TASK DESCRIPTION
Return verbatim the portion of the material below that starts at the line containing "The width and height of the screenshot is (170, 214)." and ends at its last line.

------------------------------------

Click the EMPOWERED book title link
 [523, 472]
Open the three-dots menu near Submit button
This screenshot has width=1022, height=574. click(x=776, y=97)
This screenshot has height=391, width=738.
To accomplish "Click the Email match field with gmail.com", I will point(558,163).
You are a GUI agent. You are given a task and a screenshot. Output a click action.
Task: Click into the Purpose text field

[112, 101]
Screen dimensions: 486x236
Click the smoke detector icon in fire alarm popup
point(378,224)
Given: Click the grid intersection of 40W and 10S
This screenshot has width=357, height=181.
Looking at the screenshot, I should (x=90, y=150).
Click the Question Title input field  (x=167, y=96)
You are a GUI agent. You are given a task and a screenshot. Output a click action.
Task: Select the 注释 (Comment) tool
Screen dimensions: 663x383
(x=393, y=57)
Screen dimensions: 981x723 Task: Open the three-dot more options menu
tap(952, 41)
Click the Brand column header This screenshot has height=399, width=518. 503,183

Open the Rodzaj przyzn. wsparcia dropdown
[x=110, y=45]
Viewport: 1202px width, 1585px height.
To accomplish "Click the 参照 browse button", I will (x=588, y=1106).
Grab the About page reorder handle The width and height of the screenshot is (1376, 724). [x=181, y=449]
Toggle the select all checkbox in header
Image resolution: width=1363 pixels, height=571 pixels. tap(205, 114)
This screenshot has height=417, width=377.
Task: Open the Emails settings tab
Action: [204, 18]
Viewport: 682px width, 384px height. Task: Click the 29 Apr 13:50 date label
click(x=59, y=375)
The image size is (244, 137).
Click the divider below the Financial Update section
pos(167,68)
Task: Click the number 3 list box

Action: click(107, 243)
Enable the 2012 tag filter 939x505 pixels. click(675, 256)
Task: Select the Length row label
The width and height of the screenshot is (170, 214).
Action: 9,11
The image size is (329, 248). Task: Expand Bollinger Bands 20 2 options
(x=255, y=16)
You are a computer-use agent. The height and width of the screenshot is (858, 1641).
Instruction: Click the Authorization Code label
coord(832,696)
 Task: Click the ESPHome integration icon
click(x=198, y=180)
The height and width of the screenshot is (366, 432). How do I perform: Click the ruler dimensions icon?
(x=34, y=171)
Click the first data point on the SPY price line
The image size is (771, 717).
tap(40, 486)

------------------------------------

EXERCISE RESPONSE
The width and height of the screenshot is (170, 214).
Action: 9,11
The image size is (329, 248). Task: Expand Bollinger Bands 20 2 options
(x=255, y=16)
You are a computer-use agent. The height and width of the screenshot is (858, 1641).
Instruction: Click the Authorization Code label
coord(832,696)
 Task: Click the ESPHome integration icon
click(x=198, y=180)
The height and width of the screenshot is (366, 432). How do I perform: Click the ruler dimensions icon?
(x=34, y=171)
Click the first data point on the SPY price line
The image size is (771, 717).
tap(40, 486)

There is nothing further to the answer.